Whenever I am at extreme emotions, my first thought is "I need a vacation". The first place on my mind? Bangkok.
No mystery there. I love the food. I love the city. I love the trains (but I love Seoul's more), I love the A/C buses, I love the street food, I love the shopping, I love seeing my Dad, I love the malls... did I say I love the food?These days, I find myself looking back at all the great chow I came across and stuffed in my gaping maw while I was in that beautiful city. Most of the time, I could not resist cracking open my picture files and salivating at all the food pics. Yes, I am masochistic that way.
So... a stroll down food memory lane. This is going to get quite lengthy so I'll stop myself when I see you, dear reader, struggling to keep your eyes open. Yes?
I have professed my love for somtam in other posts on this blog (and elsewhere in cyberspace)... and no surprises. It was part of my first meal in BKK on my first visit. Who can resist the symphony of sweet, sour, salty, and spicy?

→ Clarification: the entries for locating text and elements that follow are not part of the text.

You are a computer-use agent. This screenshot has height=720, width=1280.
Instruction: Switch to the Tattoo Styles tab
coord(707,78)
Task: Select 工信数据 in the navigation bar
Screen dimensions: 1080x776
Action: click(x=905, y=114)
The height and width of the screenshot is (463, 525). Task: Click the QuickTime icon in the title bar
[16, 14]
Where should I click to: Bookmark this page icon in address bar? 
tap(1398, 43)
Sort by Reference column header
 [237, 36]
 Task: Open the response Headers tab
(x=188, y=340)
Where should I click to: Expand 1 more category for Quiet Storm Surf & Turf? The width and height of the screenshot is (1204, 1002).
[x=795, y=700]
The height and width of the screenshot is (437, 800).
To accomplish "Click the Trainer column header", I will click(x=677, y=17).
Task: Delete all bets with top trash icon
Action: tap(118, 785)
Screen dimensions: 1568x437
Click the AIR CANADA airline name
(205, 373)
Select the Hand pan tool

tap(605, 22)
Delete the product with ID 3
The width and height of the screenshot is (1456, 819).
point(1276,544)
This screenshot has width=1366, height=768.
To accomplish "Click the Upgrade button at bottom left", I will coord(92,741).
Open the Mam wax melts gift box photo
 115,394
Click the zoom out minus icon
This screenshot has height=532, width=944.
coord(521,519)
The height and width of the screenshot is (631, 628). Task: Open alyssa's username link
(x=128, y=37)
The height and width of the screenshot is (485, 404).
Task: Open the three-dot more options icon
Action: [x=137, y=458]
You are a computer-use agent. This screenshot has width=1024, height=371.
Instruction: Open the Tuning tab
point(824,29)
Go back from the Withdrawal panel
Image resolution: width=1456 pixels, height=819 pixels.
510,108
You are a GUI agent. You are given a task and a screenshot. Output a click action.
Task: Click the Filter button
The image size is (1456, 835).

Certainly not me, as I ate every bit of papaya on the plate. I even used up all the dressing, soaked into the plate of greens (raw cabbage, basil, and raw young string beans or yard-long beans - a revelation!) then into my belly. Yaawwrrrrr!
I love all things chewy, so it's no surprise that I stuff myself with kao niew every chance I get. It's stickier than the stickiest sticky rice I have ever tried here in the Philippines. Stuffed in a woven basket, this resilient bunch of grains are warm and fluffy - practically begging to be picked between fingers, rolled into a (big, in my case) ball, dipped in somtam dressing, and stuffed in my mouth. I was always happy to oblige.
Another dish that captured by heart is kwai chap (not so sure of the romanization but it sounded that way) - thick ribbons of rice flour noodles (methinks) blanched in a rich broth. Tossed in a bowl with slices of pork liver, fried firm tofu, a boiled egg, slivers of what I think is porcine kidney, chunks of pork blood, and God knows what else - it's then doused liberally in very meaty broth (pork and MSG, my pedestrian palate, says) and served with a metal spoon. No chopsticks here but I don't mind. Slurping (not too much of the broth, though. Too much MSG = migraine) is the only way to go... and then chased by a bottle of black sesame soymilk (13 baht at any friendly neighborhood 7-11 or Family Mart). Boo yeah!
On the street, one will find a plethora of eats. I never got a picture of the gai thot (fried chicken) guy but I did capture Khun Chao, our resident roti man, in action. He opens shop at around 6PM in front of my dad's old Condo on Phi Phat 2. At around 9pm, he moves on to Silom corner Convent.
He works his magic like so: 1) He grabs a ball of pre-measured dough, 2) flattens it on the table, 3) raises it and whacks it on his greased metal work surface until it is paper thin and wider than a serving platter, 4) sets it afloat in hot oil, 5) cracks an egg in the middle (by request, which I always do) 6) allows the dough to get all crispy and brown on the bottom, 7) folds the dough into a neat square, 8) cuts it into 8, and 9) liberally douses the whole creation with granulated white sugar (nit noy, kha - only a little, please) and condensed milk. Yowzah!
Other stuff on the street are: 1) takoh cakes (20 baht for 8 pieces! Manila restos are ripping us off!), 2) deep fried dough things (I dunno their name), and 3) kamote flour balls fried in very hot oil. My non-love affair with kamote is well-known but this is one form of kamote I will eat!
Oh, woe is me! I need a vacation... who wants to come with me?!?